Dans son livre, Alain Cirou raconte les derniers moments de l’ultime mission, Apollo-17. Eugene Cernan, « après avoir regardé une dernière fois, sans le filtre UV du scaphandre, la Terre qui brille dans le ciel, rejoint le LEM, tente une déclaration historique où “l’Amérique de ce jour a forgé le destin de l’homme de demain” et ferme le sas du module pour vivre une dernière nuit sur le sol sélénite. Au petit matin, c’est une nouvelle fois l’heure de vérité. Si le moteur ne s’allume pas, les hommes restent à jamais là-haut. “J’ai dit un Je vous salue Marie et fait un signe de croix car j’avais besoin de toute l’aide possible”, avoue Cernan. »
Il regarde son coéquipier, le géologue Harrison Schmitt (surnommé Jack), et dit ce qui est la véritable phrase historique, la dernière prononcée à ce jour par un homme sur la Lune : « OK, Jack, arrachons-nous d’ici. »

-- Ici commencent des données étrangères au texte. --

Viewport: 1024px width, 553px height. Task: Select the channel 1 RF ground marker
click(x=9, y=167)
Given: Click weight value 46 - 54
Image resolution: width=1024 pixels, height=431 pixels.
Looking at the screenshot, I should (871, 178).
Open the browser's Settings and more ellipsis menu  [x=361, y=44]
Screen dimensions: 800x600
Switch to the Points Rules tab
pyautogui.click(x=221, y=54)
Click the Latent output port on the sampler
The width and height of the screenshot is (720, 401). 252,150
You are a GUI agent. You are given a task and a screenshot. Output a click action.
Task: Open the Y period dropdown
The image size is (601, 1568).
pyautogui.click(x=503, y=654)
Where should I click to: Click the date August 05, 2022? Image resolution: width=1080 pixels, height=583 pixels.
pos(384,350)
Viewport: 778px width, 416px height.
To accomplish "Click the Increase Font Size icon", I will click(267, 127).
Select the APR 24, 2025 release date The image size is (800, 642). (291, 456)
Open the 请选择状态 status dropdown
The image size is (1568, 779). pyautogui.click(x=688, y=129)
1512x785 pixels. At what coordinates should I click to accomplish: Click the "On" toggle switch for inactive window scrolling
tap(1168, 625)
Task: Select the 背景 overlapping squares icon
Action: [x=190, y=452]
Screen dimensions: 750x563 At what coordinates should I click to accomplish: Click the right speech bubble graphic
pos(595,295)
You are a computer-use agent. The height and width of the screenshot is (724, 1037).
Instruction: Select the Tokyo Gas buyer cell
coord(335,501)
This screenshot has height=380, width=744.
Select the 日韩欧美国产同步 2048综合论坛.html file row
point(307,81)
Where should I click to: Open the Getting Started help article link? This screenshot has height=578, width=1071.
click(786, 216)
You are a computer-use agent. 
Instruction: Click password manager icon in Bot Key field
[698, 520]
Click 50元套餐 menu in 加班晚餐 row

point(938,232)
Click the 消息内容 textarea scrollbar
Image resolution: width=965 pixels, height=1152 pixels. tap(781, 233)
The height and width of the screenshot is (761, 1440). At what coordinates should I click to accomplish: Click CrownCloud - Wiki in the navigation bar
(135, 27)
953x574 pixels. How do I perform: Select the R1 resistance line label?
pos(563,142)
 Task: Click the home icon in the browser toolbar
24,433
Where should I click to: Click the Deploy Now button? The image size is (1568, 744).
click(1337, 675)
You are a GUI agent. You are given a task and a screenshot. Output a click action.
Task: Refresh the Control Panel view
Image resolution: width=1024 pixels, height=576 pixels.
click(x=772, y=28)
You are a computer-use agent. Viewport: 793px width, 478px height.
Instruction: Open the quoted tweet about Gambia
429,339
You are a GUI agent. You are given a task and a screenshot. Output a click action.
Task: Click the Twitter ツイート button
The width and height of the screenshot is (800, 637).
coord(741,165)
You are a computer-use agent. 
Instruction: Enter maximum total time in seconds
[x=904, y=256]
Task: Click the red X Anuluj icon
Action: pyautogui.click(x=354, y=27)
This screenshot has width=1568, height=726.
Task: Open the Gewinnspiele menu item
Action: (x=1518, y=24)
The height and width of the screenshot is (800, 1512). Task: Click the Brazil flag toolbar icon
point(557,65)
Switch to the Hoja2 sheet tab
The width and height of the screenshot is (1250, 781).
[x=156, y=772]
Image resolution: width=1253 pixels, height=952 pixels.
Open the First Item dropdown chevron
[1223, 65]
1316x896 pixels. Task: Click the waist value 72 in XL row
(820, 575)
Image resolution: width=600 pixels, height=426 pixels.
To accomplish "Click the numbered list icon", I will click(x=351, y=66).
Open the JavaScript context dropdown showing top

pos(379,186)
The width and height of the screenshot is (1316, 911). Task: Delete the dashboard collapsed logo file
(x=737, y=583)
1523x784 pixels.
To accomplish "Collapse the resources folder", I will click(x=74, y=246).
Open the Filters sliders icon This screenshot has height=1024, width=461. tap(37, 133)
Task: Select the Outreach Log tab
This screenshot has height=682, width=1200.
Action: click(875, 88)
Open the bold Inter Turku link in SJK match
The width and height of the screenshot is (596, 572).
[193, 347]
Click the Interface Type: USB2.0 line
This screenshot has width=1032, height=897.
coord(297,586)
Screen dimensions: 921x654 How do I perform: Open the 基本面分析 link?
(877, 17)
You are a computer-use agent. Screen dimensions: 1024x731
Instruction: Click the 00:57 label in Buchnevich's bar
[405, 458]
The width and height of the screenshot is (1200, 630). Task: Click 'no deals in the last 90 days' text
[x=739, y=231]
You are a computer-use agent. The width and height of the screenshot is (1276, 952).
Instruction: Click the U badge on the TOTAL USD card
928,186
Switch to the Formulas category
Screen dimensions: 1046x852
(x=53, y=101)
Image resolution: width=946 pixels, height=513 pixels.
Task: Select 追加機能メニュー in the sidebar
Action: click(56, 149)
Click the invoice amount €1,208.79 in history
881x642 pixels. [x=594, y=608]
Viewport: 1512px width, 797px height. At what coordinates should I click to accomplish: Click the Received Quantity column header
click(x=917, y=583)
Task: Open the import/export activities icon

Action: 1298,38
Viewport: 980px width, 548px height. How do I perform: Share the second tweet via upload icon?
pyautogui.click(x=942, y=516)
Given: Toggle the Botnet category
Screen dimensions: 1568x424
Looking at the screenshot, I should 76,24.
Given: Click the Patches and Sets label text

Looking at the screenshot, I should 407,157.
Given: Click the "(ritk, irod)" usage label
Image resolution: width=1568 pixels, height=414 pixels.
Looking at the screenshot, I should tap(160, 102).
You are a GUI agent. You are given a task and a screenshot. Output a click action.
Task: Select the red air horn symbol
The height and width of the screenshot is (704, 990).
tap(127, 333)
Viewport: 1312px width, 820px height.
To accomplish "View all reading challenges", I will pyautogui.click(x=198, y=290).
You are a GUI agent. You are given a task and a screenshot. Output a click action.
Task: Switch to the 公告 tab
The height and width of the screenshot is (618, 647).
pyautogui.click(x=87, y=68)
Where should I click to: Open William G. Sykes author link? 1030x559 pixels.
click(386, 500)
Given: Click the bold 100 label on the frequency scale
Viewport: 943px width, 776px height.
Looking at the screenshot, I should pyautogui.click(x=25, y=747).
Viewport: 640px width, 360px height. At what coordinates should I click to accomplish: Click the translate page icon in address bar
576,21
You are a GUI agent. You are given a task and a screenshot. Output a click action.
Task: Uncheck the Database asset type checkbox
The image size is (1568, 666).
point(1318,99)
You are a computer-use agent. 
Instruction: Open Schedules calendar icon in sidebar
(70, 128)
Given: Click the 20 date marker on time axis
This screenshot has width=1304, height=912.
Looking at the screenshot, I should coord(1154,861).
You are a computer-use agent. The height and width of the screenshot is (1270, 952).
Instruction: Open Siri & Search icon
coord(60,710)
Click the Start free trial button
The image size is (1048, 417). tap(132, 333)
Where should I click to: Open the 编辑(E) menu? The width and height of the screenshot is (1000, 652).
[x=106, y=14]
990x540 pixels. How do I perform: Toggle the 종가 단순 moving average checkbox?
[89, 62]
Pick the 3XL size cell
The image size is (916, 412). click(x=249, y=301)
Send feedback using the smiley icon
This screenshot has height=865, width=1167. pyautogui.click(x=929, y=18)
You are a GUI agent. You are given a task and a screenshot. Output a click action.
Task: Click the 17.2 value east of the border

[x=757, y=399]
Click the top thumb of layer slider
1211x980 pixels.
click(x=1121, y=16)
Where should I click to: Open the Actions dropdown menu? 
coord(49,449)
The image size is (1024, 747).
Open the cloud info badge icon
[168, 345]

C’était le 14 décembre 1972, quelque part dans la vallée de Taurus-Littrow. Depuis presque quarante-sept ans, aucun humain n’est allé plus loin que l’orbite terrestre basse. Le succès du programme Apollo est d’avoir réussi à marcher sur la Lune, son échec, de ne pas avoir donné à l’humanité l’envie d’y rester.